En effet, de bon matin, je suis parti avec quelques gouttes et une atmosphère très humide. Après la Bretagne, je traversais la forêt équatoriale. Peu à peu, en longeant la crête (longue de plusieurs kilomètres), un premier orage s’est déclaré, au dessus de ma tête, ou plutôt autour de moi, suivi d’un second quelques instants plus tard. Tout cela alors que je progressais au milieu du nuage, avec une visibilité ne dépassant guère les 10 mètres par endroit. Dès lors, des frissons vous traverse le corps, et vous rappelle que vous n’êtes pas grand chose. Encore une ambiance à mettre à mon actif, et non des moindres. Encore une ambiance à vivre.

Et puis, et puis je suis descendu sur Carcassonne où j’ai décidé de me reposer quelques temps après avoir marché 13 jours de suite.
J’en ai profité pour visiter la célèbre Cité et replonger en enfance, au milieu de cet impressionnant château fort. J’en ai également profité pour me resociabiliser, au sein de l’auberge de jeunesse. J’en ai enfin profité pour confirmer tout le mal que je pense du tourisme de masse (La Cité est belle, certes, mais prend parfois des allures de parc d’attractions, je n’en dirai pas plus).

Je n’ai par ailleurs pu refuser l’invitation que m’a lancé un ami belge, à propos de la fête du Cassoulet à Castelnaudary. Qui aurait refusé ?

Après 3 jours de repos, je suis ainsi reparti vers les Pyrénées, le Pic du Canigou en ligne de mire. Et c’est là que, très vite, je me suis lassé de marcher. La lecture, en parallèle, d’un livre de Nicolas Bouvier, m’a fait comprendre certaines choses. La phrase : « On ne fait pas un voyage mais c’est le voyage qui nous fait » lui appartient. Et je ne m’y suis pas retrouvé.

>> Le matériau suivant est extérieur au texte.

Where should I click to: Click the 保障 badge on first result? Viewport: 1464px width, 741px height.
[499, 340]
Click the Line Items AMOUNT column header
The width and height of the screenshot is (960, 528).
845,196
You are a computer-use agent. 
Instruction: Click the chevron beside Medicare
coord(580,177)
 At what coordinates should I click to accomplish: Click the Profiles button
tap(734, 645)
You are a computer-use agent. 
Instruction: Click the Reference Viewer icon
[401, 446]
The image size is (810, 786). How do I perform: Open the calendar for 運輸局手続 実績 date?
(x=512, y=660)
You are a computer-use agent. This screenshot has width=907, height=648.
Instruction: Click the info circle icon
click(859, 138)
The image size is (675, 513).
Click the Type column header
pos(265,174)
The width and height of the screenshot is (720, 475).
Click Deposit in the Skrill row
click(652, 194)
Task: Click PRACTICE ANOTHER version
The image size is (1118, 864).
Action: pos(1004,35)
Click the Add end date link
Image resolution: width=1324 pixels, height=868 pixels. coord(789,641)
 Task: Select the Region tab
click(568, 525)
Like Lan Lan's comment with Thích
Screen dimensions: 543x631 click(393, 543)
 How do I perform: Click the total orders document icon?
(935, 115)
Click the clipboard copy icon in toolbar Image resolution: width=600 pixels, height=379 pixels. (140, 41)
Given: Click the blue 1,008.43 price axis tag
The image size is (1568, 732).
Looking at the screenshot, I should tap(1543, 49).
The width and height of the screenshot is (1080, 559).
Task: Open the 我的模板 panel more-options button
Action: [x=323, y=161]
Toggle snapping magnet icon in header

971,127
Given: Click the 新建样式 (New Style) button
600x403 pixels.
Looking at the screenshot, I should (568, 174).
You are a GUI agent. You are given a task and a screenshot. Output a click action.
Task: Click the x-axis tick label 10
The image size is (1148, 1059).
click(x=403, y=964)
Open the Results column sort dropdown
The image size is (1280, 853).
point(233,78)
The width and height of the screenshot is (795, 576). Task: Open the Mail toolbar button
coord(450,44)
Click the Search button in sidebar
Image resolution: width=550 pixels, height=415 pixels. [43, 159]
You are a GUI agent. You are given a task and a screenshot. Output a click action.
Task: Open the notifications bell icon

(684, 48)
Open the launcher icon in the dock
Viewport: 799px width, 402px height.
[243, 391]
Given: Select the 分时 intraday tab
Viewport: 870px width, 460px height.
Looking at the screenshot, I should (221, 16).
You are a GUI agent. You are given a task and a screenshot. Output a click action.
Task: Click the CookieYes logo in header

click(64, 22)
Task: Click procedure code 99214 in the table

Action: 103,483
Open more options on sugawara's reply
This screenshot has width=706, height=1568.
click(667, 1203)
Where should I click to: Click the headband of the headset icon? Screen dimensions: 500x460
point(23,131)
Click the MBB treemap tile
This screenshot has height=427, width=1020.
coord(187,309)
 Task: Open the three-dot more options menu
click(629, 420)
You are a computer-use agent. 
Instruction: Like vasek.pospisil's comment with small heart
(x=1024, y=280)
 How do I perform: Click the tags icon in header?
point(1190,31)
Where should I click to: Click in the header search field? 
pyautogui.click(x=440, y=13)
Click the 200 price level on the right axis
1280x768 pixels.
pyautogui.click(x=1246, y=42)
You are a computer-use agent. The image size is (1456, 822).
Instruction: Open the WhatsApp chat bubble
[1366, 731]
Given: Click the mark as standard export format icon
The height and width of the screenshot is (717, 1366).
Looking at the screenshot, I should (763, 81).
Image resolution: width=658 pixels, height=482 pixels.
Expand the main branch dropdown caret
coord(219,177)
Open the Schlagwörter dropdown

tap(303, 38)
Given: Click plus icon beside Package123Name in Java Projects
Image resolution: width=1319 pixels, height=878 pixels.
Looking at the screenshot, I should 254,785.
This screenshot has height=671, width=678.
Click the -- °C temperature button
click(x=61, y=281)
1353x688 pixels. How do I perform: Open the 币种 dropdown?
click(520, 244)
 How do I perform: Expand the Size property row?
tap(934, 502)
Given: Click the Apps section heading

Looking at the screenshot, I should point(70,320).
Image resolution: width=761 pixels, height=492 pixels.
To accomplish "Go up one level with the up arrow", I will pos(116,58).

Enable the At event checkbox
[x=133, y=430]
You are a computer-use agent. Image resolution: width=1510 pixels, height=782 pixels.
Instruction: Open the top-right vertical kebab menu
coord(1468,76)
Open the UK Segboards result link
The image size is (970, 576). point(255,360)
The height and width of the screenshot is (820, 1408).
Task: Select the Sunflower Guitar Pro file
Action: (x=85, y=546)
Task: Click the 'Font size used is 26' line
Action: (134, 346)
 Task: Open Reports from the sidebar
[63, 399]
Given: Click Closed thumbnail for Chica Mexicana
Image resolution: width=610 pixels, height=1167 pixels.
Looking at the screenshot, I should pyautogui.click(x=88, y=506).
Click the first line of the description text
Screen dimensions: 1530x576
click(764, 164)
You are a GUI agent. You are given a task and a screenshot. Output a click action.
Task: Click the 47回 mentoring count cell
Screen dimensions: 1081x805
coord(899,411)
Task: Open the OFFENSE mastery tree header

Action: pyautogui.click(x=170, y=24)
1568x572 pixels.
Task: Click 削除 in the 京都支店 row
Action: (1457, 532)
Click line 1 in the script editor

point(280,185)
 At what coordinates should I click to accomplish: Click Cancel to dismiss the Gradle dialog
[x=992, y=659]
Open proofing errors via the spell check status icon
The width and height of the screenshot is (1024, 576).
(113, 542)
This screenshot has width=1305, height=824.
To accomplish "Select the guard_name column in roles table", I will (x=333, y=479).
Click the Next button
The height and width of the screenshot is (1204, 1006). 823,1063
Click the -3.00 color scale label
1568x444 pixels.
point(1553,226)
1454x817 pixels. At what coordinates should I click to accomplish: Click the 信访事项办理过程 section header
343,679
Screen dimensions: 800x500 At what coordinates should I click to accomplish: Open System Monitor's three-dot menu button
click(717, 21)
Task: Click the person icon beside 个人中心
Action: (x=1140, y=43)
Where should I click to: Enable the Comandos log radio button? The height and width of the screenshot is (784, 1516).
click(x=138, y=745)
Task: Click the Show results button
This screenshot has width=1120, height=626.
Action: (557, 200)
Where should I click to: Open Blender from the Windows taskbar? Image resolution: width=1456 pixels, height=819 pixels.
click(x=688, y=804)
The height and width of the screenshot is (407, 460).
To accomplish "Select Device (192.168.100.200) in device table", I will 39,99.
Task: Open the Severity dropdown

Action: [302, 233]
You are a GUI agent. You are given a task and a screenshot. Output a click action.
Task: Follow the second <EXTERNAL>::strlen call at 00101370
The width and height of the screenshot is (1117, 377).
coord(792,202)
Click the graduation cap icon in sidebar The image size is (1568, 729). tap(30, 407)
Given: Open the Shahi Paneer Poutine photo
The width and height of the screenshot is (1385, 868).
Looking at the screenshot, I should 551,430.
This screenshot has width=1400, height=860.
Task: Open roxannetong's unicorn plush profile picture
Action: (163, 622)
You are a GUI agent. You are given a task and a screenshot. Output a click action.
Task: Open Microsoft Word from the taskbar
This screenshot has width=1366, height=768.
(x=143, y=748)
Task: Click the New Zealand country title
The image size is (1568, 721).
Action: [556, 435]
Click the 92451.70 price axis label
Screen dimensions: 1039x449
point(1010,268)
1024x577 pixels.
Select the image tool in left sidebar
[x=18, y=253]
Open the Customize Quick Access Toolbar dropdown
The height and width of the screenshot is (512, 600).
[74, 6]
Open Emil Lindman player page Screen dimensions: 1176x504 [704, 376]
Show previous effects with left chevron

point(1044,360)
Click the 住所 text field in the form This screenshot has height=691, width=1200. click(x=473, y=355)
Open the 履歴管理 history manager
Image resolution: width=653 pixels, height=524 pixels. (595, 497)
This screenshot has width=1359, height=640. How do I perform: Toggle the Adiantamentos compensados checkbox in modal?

Au fur et à mesure de mon avancée, j’ai croisé des randonneurs qui furent impressionnés par l’ampleur de mon projet, voire gênés, de leur côté, de ne marcher que quelques jours. A chaque fois, je leur répondais que la longueur du parcours n’avait que peu d’importance car l’essentiel était de voyager à son échelle.
Aujourd’hui, la cicatrice de cet arrêt prématuré a beau être toujours présente, je pense avoir pris une décision loin d’être évidente, mais surtout pleine de sagesse. Et acquérir de la sagesse était mon principal objectif avec ce projet.

A l’heure où j’écris, je ne sais pas de quoi sera fait mon avenir proche. Le goût d’inachevé qui ressort de cette mise en bouche estivale me laisse cependant penser qu’un nouveau départ n’est pas exclu. Car ma vision des choses est en perpétuelle évolution depuis mon retour. En effet, l’amertume est, certes, toujours aussi présente, mais ses causes ont changé. Parti d’une fierté mal placée au début du mois, j’en arrive aujourd’hui à simplement ressentir le besoin de marcher, à nouveau. Parce que de cette pratique fondatrice qui m’a déjà tant appris, je suis convaincu d’avoir encore tellement à recevoir…pour atteindre un état de sagesse dont je fais désormais la priorité de mon projet de vie.